Também não é uma solução para satisfazer o tipo de turismo emocional que nos atrai para viver e trabalhar com os pobres “por um tempo”, na esperança de que realmente podemos ajudar a melhorar suas vidas, no voluntariado de um sopão ou doando para um banco de alimentos (ainda que seja um auxílio de curto prazo). Ajudamos uma comunidade a ganhar um parquinho em um verão de trabalho, apenas para descobrir que as escolas deterioram no outono? Estes são os caminhos que não devemos seguir. Eles apenas servem para nos distrair da tarefa essencial.
Uma nova estrutura
Esta tarefa imediata não é nada mais, nada menos, do que a construção autoconsciente de uma nova estrutura política para abordar a questão da desigualdade, por meio de uma profunda crítica de nosso sistema econômico e social. Nós devemos mobilizar coletivamente nossas forças de pensamento para formular conceitos e categorias, teorias e argumentos, que possamos aplicar à tarefa de construir uma transformação social humanizadora.

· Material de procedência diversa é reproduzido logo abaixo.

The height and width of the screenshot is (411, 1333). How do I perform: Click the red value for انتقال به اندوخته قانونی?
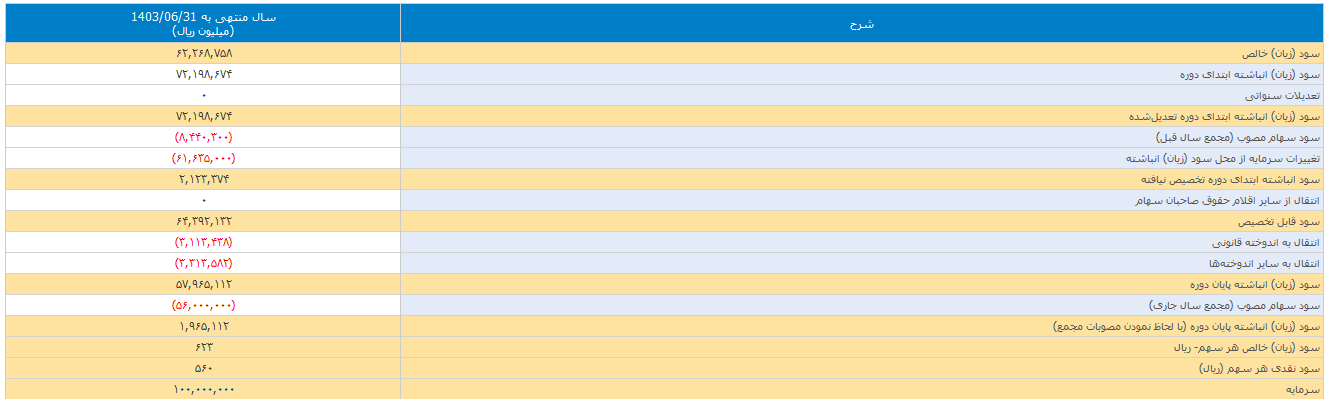click(x=203, y=242)
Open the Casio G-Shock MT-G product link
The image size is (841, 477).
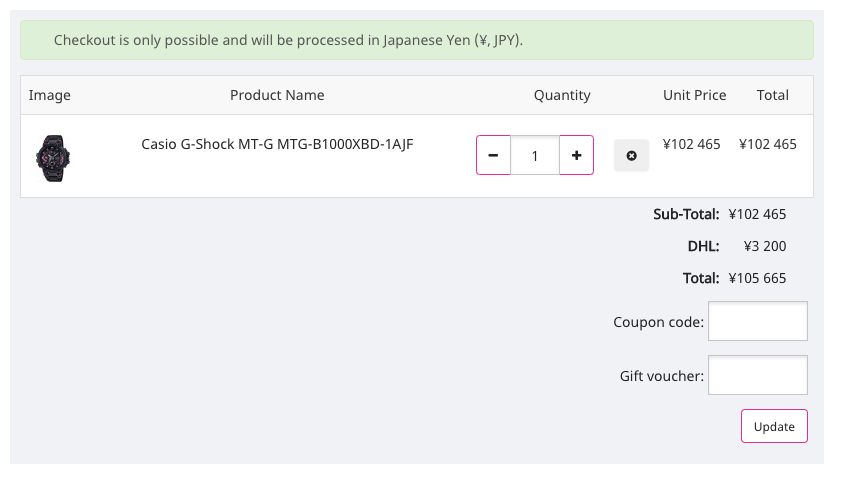pos(277,144)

Estes conceitos e categorias não podem ser formulados ao mesmo tempo que são abstraídos da realidade social. Eles devem ser forjadas com base na realidade no que diz respeito aos acontecimentos e ações que se desdobram ao nosso redor. Evidência empírica, os dossiês já montados e as experiências das comunidades podem e devem ser usados aqui. O surgimento da onda de empatia política que está aumentando a apreciação daqueles que viveram suas vidas convivendo com perigos evidentes, devem ser levados em consideração. Esta onda não resultará em nada se não for consolidada no longo-prazo, com reformas profundas na raiz.

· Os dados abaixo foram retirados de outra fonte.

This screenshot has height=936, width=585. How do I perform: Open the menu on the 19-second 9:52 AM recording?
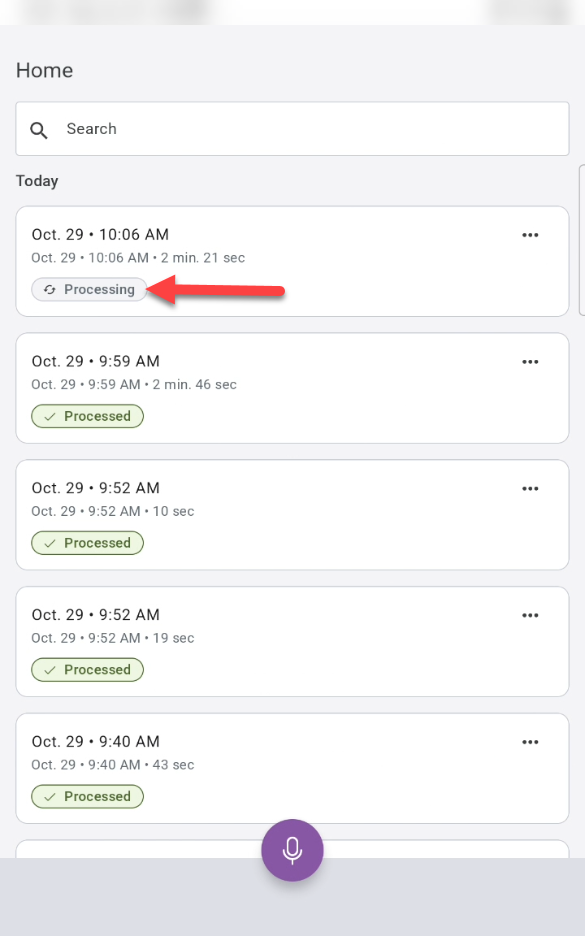pos(530,615)
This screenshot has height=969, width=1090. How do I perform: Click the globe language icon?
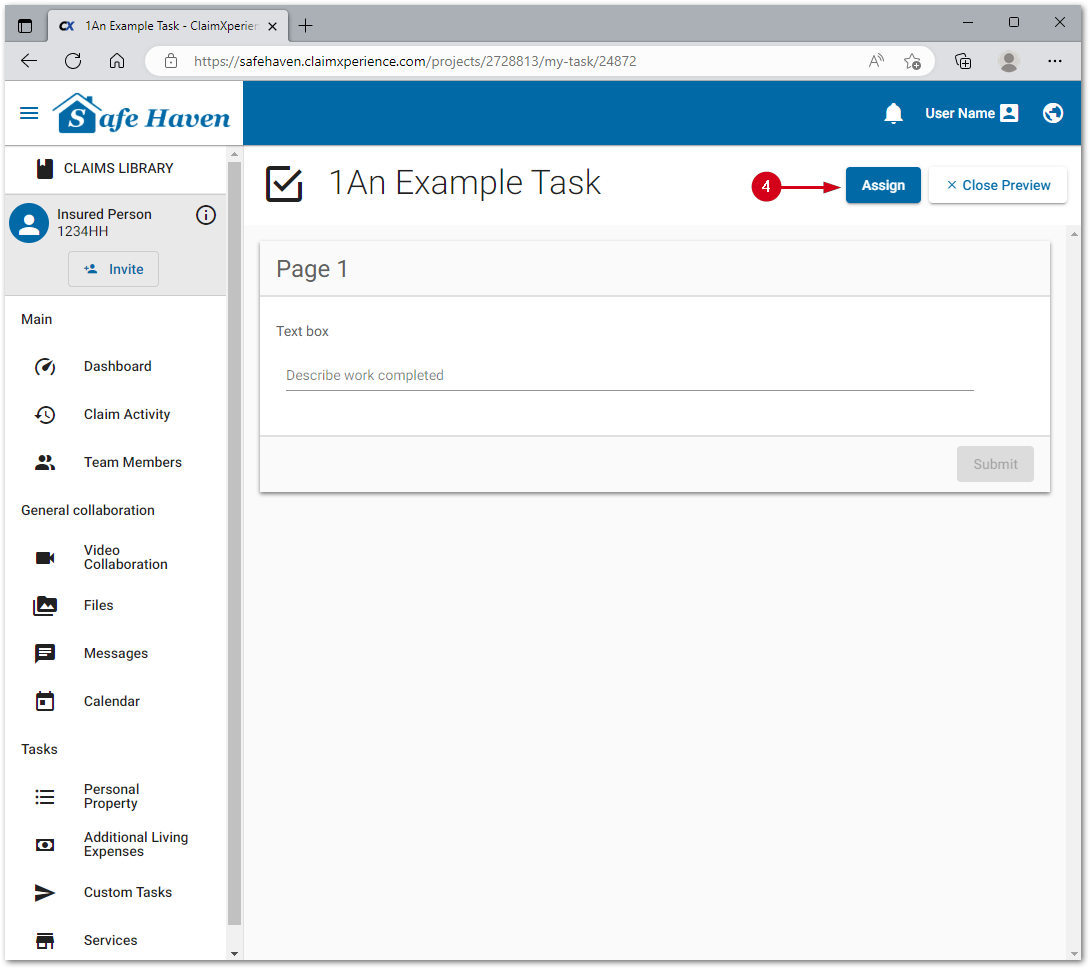pos(1052,114)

O vírus, dizem, não discrimina. Bem, não é assim! Assim como o conselho editorial do New York Times, eu vivo confortavelmente isolado em casa recebendo meu salário, dependente de uma força de trabalho segregada que luta com a escolha existencial entre o despejo e a fome, causada, por um lado, pelo desemprego, e pelo outro uma cidade segura e confortável, sustentada por trabalhadores que ganham um salário miserável. E eles também tem que confrontar um vírus potencialmente letal diariamente. Em que bairro estes trabalhadores residem? Qual a proporção, entre eles, de pessoas de cor, recém imigrantes, latinos e latinas? Quantos notebooks as crianças possuem?

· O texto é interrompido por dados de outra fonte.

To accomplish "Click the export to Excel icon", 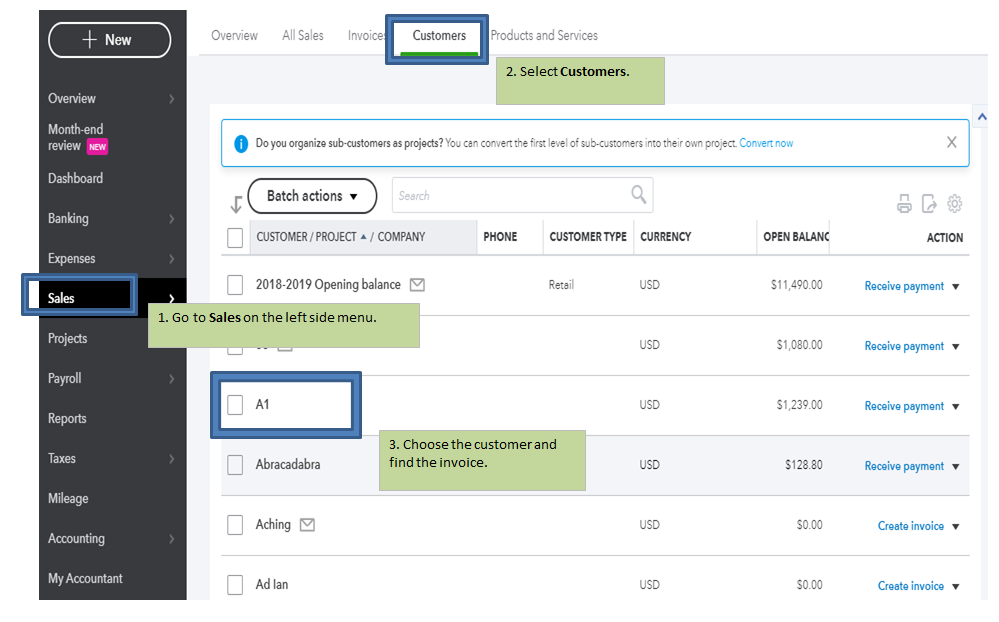I will point(929,204).
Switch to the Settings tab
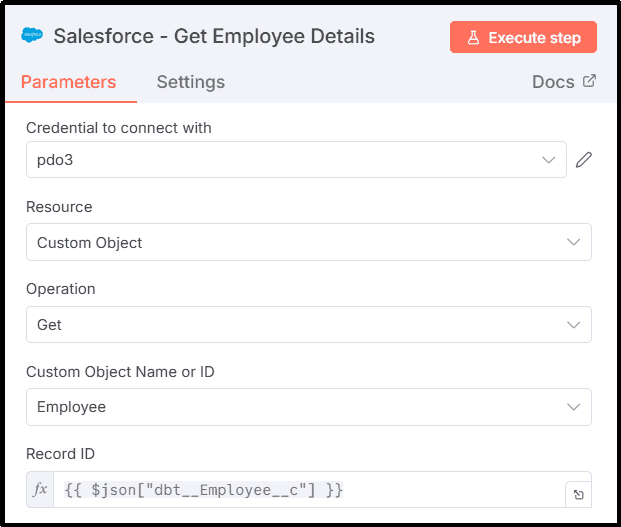 [190, 82]
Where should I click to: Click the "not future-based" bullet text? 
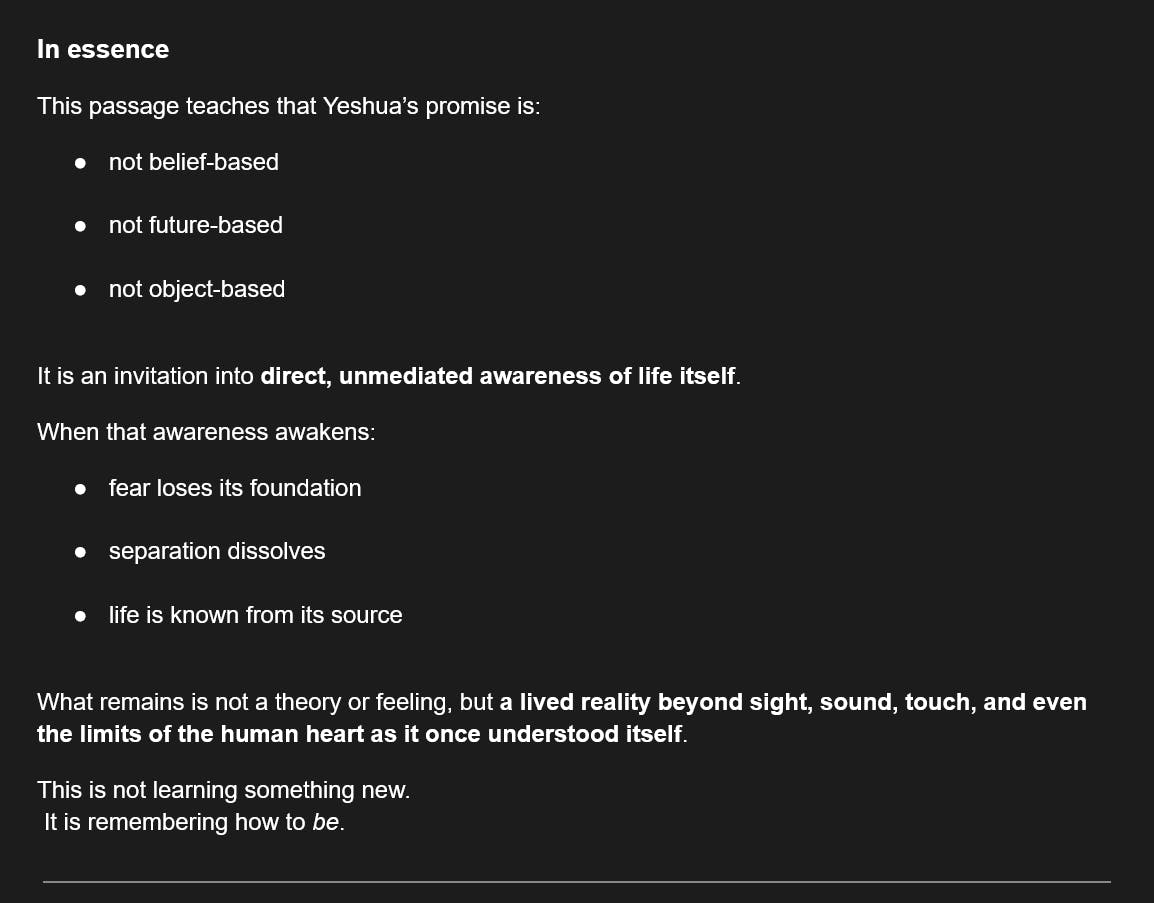195,225
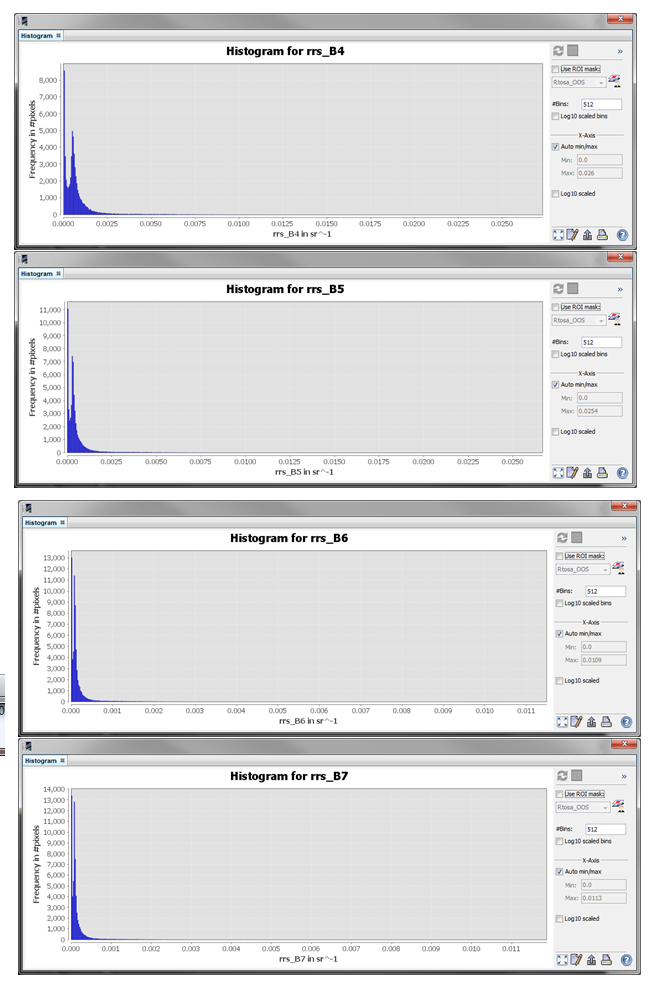Open help for the rrs_B7 histogram
This screenshot has height=988, width=656.
coord(626,959)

Há uma continuidade perturbadora de tudo isso no último século e meio. Certamente é tempo de romper com esta história longa e bem ensaiada. Nós temos de quebrá-la e conspirarmos a criação de formas mais democráticas e socialmente justas de urbanização, focadas por uma política econômica diferente e uma nova estrutura de relações sociais.
As disparidades que apoiaram os levantes urbanos da década de 1960 ainda estão conosco. Na verdade, estão mais profundas do que nunca. Mais alguns meses de quarentena e colapso capitalista, os levantes certamente irão começar. Mas lembrem-se: “capital é o problema, não a solução”.